Problem statement: The string "computer" may appear in lines of the entries below. Report how many lines hold it, with only the number.

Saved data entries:
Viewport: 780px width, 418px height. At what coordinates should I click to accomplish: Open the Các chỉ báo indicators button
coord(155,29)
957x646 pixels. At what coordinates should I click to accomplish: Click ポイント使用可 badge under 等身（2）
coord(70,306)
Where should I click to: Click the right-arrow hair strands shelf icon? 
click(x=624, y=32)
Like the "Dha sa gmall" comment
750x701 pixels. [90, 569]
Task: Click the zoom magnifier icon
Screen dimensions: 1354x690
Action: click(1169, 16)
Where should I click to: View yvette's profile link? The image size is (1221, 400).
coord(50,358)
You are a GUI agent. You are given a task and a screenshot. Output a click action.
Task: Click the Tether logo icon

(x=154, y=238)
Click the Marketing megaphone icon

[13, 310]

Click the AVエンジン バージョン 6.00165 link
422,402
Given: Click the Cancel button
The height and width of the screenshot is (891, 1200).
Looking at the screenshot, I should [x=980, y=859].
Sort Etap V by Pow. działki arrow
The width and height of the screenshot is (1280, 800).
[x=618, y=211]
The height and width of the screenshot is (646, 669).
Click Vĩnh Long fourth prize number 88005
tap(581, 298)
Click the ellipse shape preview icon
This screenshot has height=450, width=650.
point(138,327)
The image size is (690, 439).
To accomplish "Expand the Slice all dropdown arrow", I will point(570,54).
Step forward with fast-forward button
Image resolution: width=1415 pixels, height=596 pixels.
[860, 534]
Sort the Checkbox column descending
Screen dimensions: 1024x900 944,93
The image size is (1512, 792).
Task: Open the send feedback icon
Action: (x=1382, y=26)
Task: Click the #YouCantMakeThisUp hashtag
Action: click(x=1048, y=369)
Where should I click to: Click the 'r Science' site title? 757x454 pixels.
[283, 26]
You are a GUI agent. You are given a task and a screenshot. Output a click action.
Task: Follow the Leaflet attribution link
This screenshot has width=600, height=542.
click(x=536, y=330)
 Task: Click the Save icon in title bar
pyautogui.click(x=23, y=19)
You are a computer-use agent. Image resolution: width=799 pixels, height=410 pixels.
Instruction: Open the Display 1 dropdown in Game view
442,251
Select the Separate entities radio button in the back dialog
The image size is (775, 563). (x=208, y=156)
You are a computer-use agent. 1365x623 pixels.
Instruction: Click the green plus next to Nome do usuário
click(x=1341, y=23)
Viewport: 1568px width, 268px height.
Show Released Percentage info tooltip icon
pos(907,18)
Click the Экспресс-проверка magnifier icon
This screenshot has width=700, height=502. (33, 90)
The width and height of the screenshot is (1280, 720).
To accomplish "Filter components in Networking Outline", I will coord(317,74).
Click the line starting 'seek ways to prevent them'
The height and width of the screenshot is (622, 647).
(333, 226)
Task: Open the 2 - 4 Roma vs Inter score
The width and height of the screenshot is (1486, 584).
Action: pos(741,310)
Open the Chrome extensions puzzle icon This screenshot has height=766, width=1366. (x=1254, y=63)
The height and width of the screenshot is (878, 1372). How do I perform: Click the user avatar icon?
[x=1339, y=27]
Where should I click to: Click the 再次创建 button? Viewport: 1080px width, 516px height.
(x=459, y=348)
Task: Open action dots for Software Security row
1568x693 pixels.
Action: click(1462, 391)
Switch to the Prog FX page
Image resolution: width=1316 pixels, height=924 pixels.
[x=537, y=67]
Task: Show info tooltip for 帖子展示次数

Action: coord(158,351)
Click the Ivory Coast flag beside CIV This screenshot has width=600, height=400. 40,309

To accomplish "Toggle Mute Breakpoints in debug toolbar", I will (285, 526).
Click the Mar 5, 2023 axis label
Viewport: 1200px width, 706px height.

Worked solution: 2